The Core Metric: Achieving a 3-Minute Response Time

Time is the single most important factor in surviving sudden cardiac arrest. For every minute that passes without defibrillation, the victim’s chance of survival decreases by approximately 7% to 10%. Since emergency medical services often exceed seven minutes, immediate bystander intervention with an AED is often the only chance for survival.

Leading health organizations, including the American Heart Association (AHA), recommend that an AED be accessible for use within three to five minutes of a collapse. This short window is what drives all AED placement decisions within a facility. The total response time is a sequence of four distinct events: recognizing the collapse, sending a person to retrieve the AED, the actual retrieval time, and the time taken to deploy the device and deliver the first shock.

An AED placement program should aim for a maximum 90-second one-way walking time to any device from any location in the building. This 90-second retrieval time, combined with the 90-second return time, accounts for a three-minute round trip, leaving a small buffer for deployment. If a person in the farthest point of a building cannot reach an AED and return to the victim within this time frame, an additional AED is needed to cover that zone. The physical walking time is the most controllable variable in the entire chain of survival.

Facility Assessment: Determining Placement Density

To achieve the stringent three-minute goal, a detailed facility assessment must be performed, focusing on internal obstacles and population flow rather than simple floor plans. The assessment should begin by selecting a potential AED location and then physically walking to the farthest point it is expected to cover, timing the round trip at a brisk pace. If this timed walk exceeds three minutes, an additional AED is necessary to shrink the coverage area.

The physical layout presents the most significant barriers to a rapid response. Stairwells, elevators, and locked doors—especially those requiring special access—can critically delay the process and must be factored into the walking time. In multi-story buildings, it is often necessary to place at least one AED on every floor if using an elevator or stairs would cause the response time to exceed the three-minute limit.

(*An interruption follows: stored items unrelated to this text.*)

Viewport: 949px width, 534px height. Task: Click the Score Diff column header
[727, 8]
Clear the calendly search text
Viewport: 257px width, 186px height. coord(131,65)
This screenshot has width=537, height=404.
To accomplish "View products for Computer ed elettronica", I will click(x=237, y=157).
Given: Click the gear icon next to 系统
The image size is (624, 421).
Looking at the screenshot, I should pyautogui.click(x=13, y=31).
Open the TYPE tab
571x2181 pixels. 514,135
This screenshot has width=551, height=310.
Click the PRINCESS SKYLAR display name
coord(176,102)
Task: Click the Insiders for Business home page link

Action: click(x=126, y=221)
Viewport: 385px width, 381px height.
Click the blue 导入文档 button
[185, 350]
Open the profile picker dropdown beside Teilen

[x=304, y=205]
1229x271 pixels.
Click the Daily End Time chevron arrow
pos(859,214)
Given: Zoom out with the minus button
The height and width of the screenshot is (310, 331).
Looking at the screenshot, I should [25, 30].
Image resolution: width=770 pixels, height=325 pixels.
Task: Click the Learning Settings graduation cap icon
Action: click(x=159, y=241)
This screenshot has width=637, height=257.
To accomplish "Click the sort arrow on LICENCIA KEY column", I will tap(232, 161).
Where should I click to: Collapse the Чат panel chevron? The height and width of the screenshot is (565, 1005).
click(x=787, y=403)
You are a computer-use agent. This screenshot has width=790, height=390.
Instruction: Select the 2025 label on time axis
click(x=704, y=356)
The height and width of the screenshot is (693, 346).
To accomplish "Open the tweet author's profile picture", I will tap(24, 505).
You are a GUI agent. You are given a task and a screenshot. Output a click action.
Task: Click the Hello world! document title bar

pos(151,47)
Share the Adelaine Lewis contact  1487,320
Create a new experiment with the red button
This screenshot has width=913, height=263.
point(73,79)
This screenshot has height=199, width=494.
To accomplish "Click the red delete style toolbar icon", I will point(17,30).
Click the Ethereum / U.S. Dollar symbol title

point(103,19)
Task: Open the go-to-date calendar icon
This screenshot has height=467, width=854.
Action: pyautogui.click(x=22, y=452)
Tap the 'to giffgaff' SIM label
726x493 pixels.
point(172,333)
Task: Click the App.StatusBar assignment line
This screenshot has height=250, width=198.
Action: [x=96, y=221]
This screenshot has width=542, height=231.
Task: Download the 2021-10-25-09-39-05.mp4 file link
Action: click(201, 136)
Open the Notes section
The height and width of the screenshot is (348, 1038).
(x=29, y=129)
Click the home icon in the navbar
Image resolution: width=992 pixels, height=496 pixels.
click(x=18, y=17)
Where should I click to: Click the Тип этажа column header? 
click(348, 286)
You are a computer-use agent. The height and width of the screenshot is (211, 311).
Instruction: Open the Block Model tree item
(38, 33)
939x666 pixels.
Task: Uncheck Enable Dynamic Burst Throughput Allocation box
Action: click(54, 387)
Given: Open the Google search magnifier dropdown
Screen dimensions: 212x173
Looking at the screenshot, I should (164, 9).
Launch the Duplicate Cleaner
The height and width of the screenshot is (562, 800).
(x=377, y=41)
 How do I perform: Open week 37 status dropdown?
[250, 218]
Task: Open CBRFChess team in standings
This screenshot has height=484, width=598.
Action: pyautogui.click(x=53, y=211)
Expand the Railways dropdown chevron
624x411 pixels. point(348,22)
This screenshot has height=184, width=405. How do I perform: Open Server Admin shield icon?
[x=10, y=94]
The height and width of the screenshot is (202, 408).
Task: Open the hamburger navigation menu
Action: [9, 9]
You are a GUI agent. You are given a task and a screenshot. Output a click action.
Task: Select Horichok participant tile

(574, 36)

Beyond purely physical barriers, population density requires priority placement regardless of square footage. High-occupancy zones, such as cafeterias, large conference rooms, and main lobbies, should have a device nearby due to the sheer number of people present. High-risk zones, including on-site fitness centers, manufacturing floors, or loading docks, also warrant dedicated placement due to physical exertion or electrical hazards. Placing the device in a highly visible, well-signed, and unlocked location is paramount to ensuring accessibility.

Regulatory Landscape and Professional Recommendations

Currently, no overarching federal law mandates the placement of AEDs in all private or commercial buildings. While the Occupational Safety and Health Administration (OSHA) encourages AED implementation, it does not enforce a specific requirement. However, many states and local jurisdictions have enacted specific legislation requiring AEDs in certain high-traffic or high-risk locations, such as schools, large sports venues, and airports.

Organizations like the American Heart Association and American Red Cross strongly advocate for widespread AED programs based on the three-minute access standard, irrespective of legal mandates. These professional recommendations serve as the recognized standard of care for building safety programs. Furthermore, the use of an AED by an untrained bystander is protected in all fifty states through Good Samaritan laws, which provide legal protection to individuals attempting life-saving assistance.